Mirabel hizo un esfuerzo supremo por mostrarse tan divertido como siempre.

—Estoy seguro de conservar mi popularidad mientras tenga un tonel en la bodega Y algunas moneditas sueltas en el bolsillo —dijo—. Los sentimientos cívicos de los miembros de mi parroquia no van más allá del dinero y la cerveza. Antes de ir a aquel insoportable mitin, le dije a mi ama de llaves que iba a pronunciar un discurso sobre la reforma. No sabía de qué le hablaba. Le expliqué que gracias a la reforma se podría aumentar el número de los ciudadanos británicos que tienen derecho a votar en las elecciones al parlamento. De inmediato se le iluminó el rostro. «Ah», me dijo, «he oído a mi esposo hablar de las elecciones. Cuantas más haya (dice él) más dinero le darán por su voto. Soy una decidida partidaria de la reforma». Cuando salía de la casa, probé con el hombre que me arregla el jardín. No veía el asunto con el mismo optimismo que el ama de llaves. «No niego que una vez el parlamento me convidó a una buena comida gratis en la taberna», admitió. «Pero eso fue hace años, y (usted me perdonará, señor) no veo ninguna otra cena en camino. Claro que es cuestión de opiniones, pero yo no creo en la reforma». ¡Ahí tiene algunas muestras de los sentimientos cívicos de nuestro pueblo!

Hizo una pausa. Emily lo escuchaba, pero no había logrado dar con un tema que la divirtiera. Lo intentó con un tópico más íntimamente relacionado con sus propios intereses: el tópico del futuro.

—Nuestro buen amigo me ha pedido que prolongue mi estancia, una vez cumplidos mis deberes dominicales —dijo—. Confío en que la hallaré aquí la semana próxima.

—¿Le permitirán regresar los asuntos de su parroquia? —preguntó Emily pícara.

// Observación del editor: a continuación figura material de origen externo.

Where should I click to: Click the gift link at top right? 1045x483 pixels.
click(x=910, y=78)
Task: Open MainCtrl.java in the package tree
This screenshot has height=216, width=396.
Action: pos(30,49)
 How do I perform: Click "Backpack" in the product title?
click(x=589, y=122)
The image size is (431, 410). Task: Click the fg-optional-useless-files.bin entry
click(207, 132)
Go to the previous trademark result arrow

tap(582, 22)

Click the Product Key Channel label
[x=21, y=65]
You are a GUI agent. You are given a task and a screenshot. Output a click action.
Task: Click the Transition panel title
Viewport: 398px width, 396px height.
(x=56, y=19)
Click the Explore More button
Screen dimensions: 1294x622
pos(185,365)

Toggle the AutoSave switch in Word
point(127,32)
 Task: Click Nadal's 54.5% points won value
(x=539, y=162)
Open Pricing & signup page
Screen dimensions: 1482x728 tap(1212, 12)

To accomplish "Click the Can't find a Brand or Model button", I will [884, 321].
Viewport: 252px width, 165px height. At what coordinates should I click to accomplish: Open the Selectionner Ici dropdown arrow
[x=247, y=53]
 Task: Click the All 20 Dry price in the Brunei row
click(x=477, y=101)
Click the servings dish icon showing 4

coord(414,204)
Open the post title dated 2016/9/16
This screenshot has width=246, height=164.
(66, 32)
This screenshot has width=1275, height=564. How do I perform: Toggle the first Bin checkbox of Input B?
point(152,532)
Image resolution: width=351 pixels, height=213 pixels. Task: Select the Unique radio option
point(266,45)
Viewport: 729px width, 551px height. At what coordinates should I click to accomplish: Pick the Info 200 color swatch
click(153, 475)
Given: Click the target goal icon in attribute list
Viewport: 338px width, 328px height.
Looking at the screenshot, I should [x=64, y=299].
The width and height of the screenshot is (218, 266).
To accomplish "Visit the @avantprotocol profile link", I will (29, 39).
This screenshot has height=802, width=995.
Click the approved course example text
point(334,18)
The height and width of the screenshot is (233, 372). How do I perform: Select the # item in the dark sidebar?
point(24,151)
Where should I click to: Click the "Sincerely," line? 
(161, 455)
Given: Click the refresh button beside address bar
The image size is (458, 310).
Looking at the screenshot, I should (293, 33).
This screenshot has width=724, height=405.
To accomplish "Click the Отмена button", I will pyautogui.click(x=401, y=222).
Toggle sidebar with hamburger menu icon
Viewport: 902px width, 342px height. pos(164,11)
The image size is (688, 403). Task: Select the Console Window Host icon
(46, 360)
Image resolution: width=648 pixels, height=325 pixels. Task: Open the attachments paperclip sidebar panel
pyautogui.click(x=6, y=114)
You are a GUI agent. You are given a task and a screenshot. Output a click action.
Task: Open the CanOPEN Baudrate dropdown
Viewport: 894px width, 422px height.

—Los asuntos de mi parroquia, si me obliga a confesarlo, no eran más que una excusa.

—¿Una excusa para qué?

—Una excusa para mantenerme lejos de Monksmoor en bien de mi tranquilidad. El experimento ha fracasado. Mientras esté usted aquí, no puedo mantenerme alejado.

Emily de nuevo se negó a aceptar que hablaba en serio.

—Debo decirle con toda claridad que malgasta sus halagos conmigo —dijo.

—No son halagos lo que le prodigo —respondió él grave—. Le ruego que me perdone por haberla hecho caer en ese error hablándole de mí —tras apelar a su indulgencia con ese acto de sumisión, aventuró otra leve alusión al hombre a quien odiaba y temía—. ¿Conoceré a otros amigos suyos cuando regrese el lunes? —prosiguió.

—¿A qué se refiere?

—Sólo preguntaba si el señor Wyvil espera nuevos invitados.

En cuanto hizo esa pregunta, se oyó a espaldas de ellos la voz de Cecilia que llamaba a Emily. Ambos se volvieron. El señor Wyvil se había reunido con su hija y sus dos amigas. Avanzó hacia Emily.

—Tengo una noticia inesperada —dijo—. Acaba de llegar un telegrama de Netherwoods. El señor Alban Morris ha obtenido una licencia y llegará mañana.